Methodology - CrossOver

Summary

The CrossOver project monitors content recommendation algorithms used on some of the largest social media and content platforms available to the population of Belgium. Data collection is the first step of the project. The collected data is then displayed in dashboards, a visual tool allowing journalists to conduct for example OSINT investigations and journalistic investigations.

Note: for clarity, the monitored platforms, such as Google, Facebook, Twitter etc are referred to in this document as service providers

Scope of the project

The Crossover project was created to monitor content recommendation algorithms on the major social media service providers. The project aims at measuring and analysing which types of content are recommended to users as they use these services to consume or to search for content. Crossover developed strategies to collect data about content recommendation through both the means offered to developers and researchers by the service providers (APIs) and by way of user simulation.
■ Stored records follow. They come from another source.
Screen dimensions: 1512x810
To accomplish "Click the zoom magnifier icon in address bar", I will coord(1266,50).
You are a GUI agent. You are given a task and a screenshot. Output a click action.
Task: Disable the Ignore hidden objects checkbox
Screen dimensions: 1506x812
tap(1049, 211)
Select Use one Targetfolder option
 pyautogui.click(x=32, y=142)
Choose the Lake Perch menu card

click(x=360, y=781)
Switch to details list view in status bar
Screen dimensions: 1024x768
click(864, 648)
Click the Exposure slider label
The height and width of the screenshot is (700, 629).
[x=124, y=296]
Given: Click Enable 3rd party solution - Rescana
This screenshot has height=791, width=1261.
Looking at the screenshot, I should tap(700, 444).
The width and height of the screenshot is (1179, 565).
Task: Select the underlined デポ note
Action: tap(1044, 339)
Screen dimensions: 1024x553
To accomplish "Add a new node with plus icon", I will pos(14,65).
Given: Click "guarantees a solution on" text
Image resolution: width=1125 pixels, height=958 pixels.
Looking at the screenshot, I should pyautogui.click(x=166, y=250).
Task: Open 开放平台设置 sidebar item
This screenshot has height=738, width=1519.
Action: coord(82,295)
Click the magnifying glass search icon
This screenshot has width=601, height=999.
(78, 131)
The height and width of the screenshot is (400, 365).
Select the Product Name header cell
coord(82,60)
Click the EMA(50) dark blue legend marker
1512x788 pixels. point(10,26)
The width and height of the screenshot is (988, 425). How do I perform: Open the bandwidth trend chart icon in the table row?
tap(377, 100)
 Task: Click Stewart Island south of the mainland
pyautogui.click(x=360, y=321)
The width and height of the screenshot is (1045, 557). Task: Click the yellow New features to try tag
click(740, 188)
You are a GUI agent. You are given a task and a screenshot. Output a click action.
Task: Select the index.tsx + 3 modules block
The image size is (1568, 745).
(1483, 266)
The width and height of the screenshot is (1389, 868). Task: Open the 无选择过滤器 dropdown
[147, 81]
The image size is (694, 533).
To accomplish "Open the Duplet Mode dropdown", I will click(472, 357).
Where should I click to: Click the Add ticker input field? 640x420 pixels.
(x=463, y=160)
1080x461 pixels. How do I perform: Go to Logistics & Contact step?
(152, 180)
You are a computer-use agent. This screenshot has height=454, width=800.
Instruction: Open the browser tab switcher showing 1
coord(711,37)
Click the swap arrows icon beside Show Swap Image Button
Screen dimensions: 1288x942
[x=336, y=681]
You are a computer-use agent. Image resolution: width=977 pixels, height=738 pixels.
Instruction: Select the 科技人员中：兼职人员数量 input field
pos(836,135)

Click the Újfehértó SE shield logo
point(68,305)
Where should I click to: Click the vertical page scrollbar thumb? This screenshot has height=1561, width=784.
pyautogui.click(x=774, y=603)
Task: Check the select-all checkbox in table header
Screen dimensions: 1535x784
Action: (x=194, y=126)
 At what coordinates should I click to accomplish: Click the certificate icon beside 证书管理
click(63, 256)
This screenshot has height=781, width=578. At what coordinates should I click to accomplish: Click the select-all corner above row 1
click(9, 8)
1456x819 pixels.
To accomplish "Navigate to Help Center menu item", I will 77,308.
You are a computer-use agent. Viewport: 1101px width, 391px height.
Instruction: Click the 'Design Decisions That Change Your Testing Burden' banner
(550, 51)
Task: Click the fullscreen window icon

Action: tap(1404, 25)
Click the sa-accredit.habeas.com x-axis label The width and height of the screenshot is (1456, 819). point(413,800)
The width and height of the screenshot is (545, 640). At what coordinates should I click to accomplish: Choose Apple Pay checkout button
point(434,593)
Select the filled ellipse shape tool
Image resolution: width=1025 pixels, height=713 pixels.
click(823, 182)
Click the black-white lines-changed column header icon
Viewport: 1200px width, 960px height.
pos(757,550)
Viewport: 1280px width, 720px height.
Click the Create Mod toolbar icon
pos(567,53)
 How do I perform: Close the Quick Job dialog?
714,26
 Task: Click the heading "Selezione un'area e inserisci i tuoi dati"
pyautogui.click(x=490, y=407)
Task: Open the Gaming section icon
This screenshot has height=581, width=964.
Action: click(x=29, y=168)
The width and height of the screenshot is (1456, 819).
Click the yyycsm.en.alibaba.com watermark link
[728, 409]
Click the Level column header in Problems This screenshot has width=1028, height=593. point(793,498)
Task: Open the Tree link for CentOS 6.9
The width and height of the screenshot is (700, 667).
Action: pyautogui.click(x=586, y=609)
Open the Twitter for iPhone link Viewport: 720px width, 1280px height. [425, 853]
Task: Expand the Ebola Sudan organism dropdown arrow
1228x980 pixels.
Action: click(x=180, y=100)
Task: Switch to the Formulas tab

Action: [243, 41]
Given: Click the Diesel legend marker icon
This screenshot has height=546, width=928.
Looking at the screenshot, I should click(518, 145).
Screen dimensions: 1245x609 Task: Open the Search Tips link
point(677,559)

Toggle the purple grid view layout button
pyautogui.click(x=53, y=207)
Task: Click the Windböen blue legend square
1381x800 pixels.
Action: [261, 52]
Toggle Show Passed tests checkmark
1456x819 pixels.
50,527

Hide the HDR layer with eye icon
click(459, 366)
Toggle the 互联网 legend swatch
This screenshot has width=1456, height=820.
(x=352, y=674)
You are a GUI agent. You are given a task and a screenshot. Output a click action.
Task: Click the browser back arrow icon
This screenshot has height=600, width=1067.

The goal of the project is to accumulate detailed data using both techniques, permitting accurate qualitative and comparative analysis of the publications, photos, links, videos or other recommended by service providers.

Data collection strategies

For each of these service providers, CrossOver designed a strategy to collect and compare content recommendations (as described in detail here). The data is collected from two main sources:

Official APIs (when available)
User simulation, through use of a network of computers spread out across Belgium at volunteer homes.

The following table breaks down a summary of the differences between the two sources.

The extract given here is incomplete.